>> START Task inputs
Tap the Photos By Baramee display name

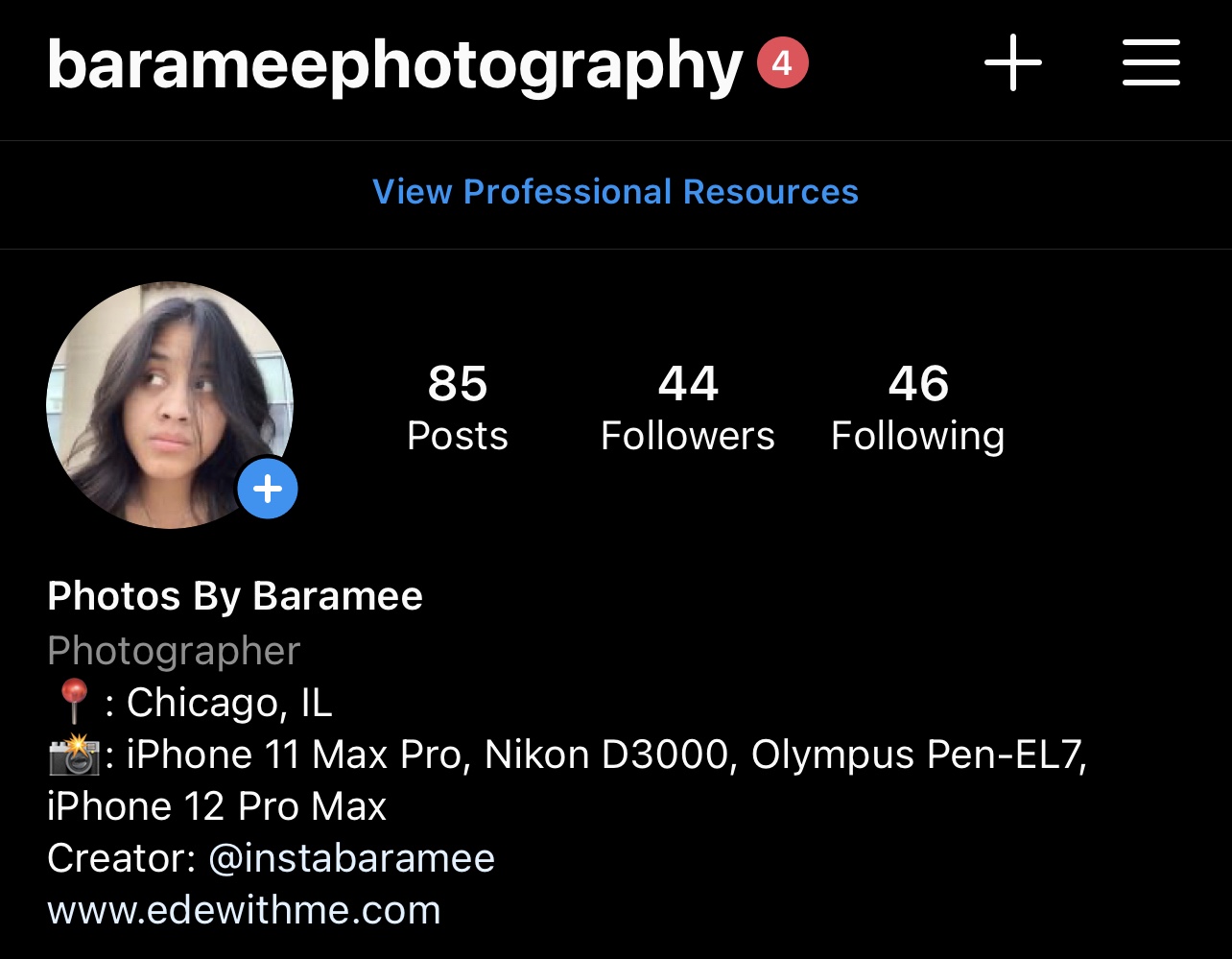click(235, 596)
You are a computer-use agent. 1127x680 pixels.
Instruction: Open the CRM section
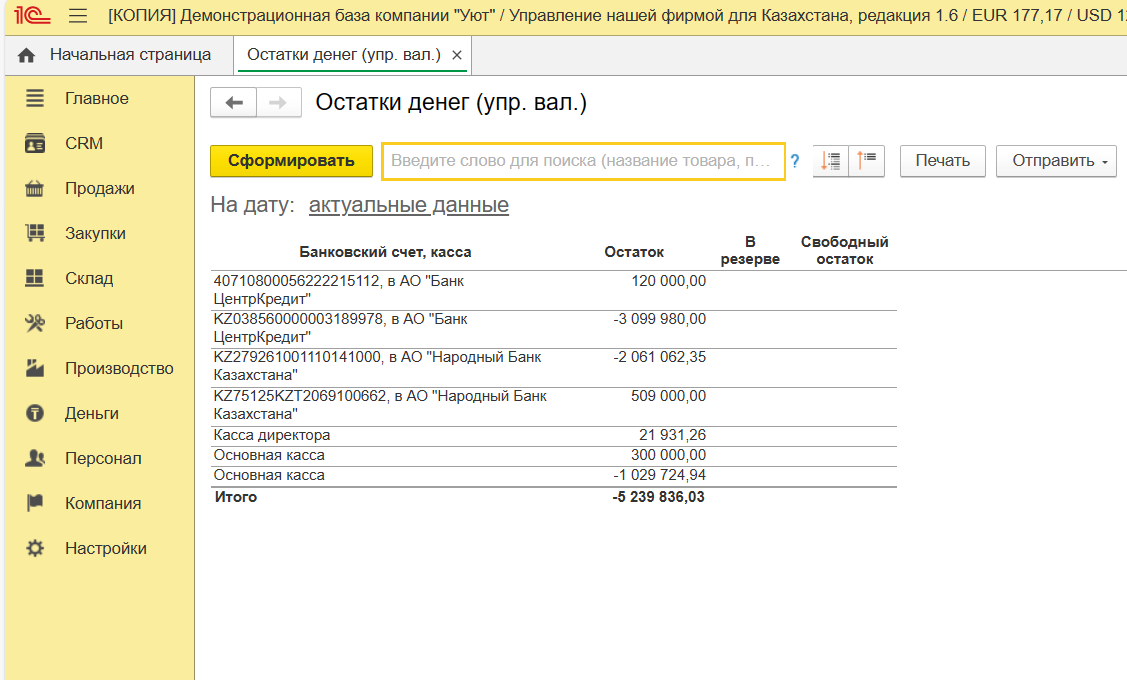click(84, 144)
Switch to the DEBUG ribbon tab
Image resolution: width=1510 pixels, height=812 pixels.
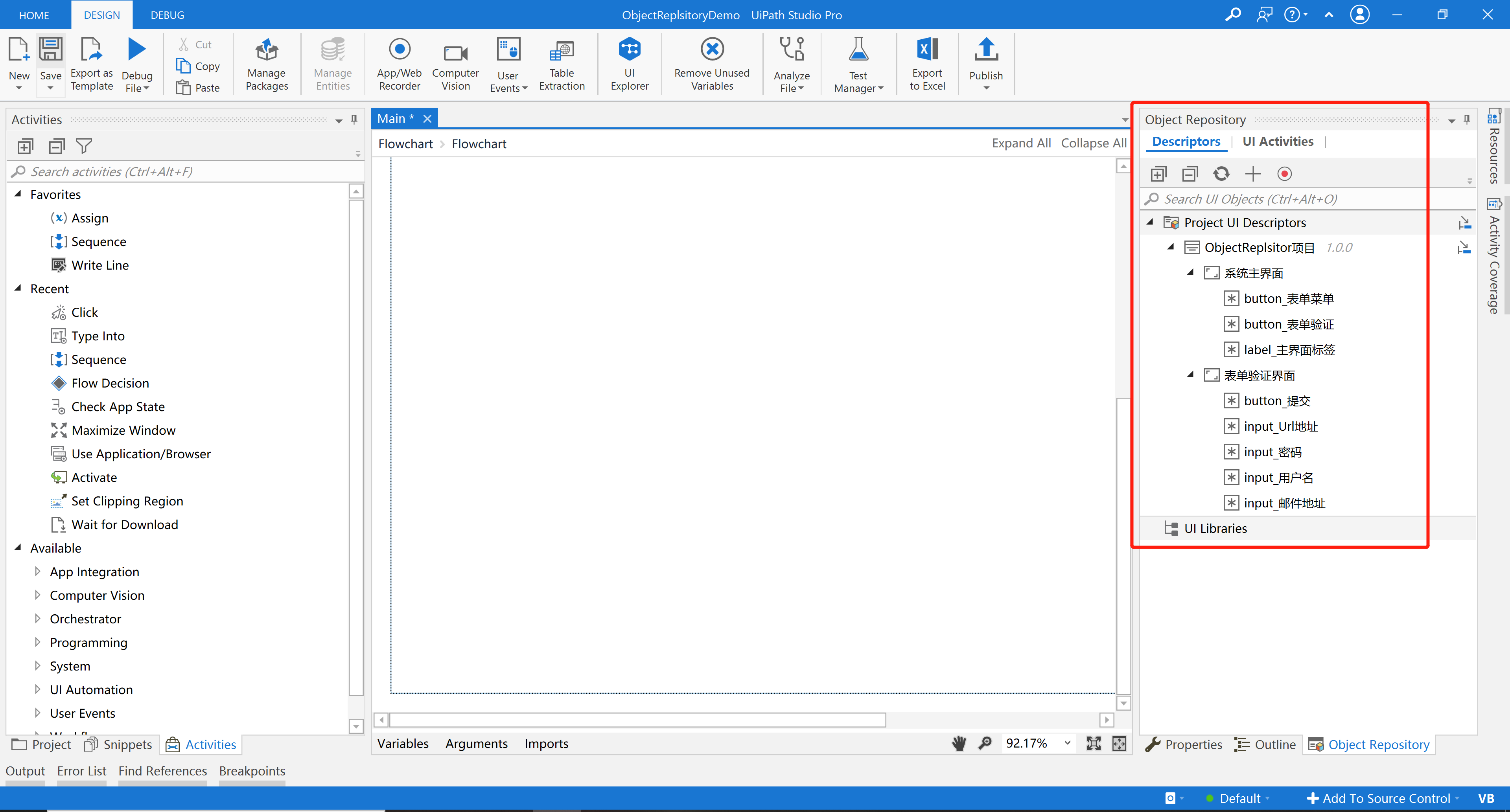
>> END Task inputs
■ **Request**
Rewrite the lines running from the one containing "Switch to the DEBUG ribbon tab" through the end of the records, both included, with "ribbon tab" changed to "toolbar tab" and everything else left as is. Omit the pictures from your answer.

■ **Completed task**
Switch to the DEBUG toolbar tab
Image resolution: width=1510 pixels, height=812 pixels.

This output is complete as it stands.